A month after we acceded to the much-touted Rome Statute, Malaysia withdrew from it, making us perhaps the only country in the world to withdraw from a treaty before it even enters into force.
A lot of thought went into both decisions. In the end, national interest won out. Malaysia then exercised its sovereign right to quit a club where the costs would far outweigh the benefits.
For four years at the United Nations, one of my subject matters was the Rome Statute. I arrived in New York convinced that the Rome Statute is a good thing.
Even though Malaysia was not party to the Rome Statute, we were still able to negotiate and join the discussions at the Assembly of States Parties, but without the right to vote. When the Security Council adopted resolution 1970 on Libya in 2011, it was obvious that the council would continue with its practice of referring cases to the International Criminal Court but inserting the clause that costs would be borne by the ICC, not by the United Nations.
As far as cop-outs go, this was indeed a stroke of genius on the part of some non-ICC member states.
Like the Convention Relating to the Status of Refugees, Malaysia’s withdrawal from the Rome Statute doesn’t mean that we are not committed to the spirit of the treaty.

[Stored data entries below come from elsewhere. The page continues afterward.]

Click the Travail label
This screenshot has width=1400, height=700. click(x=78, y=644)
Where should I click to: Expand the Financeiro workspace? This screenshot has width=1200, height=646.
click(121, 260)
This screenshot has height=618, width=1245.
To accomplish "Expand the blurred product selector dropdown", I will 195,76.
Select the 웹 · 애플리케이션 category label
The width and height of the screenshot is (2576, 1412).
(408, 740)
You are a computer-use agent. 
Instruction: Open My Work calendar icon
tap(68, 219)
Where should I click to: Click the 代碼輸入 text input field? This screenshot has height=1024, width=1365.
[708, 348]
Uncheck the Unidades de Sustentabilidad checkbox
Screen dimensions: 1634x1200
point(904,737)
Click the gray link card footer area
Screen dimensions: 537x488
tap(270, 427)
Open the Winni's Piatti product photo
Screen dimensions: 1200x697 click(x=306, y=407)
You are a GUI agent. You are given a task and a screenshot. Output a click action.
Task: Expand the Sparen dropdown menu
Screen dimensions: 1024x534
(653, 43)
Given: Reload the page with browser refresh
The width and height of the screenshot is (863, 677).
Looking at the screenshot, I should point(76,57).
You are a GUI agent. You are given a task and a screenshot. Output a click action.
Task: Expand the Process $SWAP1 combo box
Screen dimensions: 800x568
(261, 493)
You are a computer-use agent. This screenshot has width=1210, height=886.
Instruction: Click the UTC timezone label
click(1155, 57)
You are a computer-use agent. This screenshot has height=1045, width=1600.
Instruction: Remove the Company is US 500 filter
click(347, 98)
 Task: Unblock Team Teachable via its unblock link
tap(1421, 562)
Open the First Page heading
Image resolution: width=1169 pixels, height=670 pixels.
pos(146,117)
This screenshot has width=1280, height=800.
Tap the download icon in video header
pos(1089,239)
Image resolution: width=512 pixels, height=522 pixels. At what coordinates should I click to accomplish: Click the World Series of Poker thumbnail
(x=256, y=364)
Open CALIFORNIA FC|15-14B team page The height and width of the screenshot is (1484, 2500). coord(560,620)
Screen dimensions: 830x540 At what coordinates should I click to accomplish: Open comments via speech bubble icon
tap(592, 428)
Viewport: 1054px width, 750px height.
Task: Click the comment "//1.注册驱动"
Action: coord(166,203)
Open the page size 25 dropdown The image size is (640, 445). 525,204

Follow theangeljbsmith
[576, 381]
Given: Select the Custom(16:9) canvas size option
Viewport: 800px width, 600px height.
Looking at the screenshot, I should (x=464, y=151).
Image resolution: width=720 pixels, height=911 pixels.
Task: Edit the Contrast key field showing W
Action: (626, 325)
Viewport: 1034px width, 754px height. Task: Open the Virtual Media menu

It just means that the time is not yet right for us to sign on the dotted line.
For the state, a treaty brings with it not only legal obligations but also administrative obligations. The reporting obligations for human rights treaties particularly, are so burdensome that so many states end up defaulting on their reports. These are obligations that a state needs to take into account when signing up to anything.
Sovereignty impinged is not necessarily sovereignty lost. But too much encroachment, and particularly to please a handful of loud, boisterous people who do not have the national interest at heart, is a blow that sovereignty can well do without.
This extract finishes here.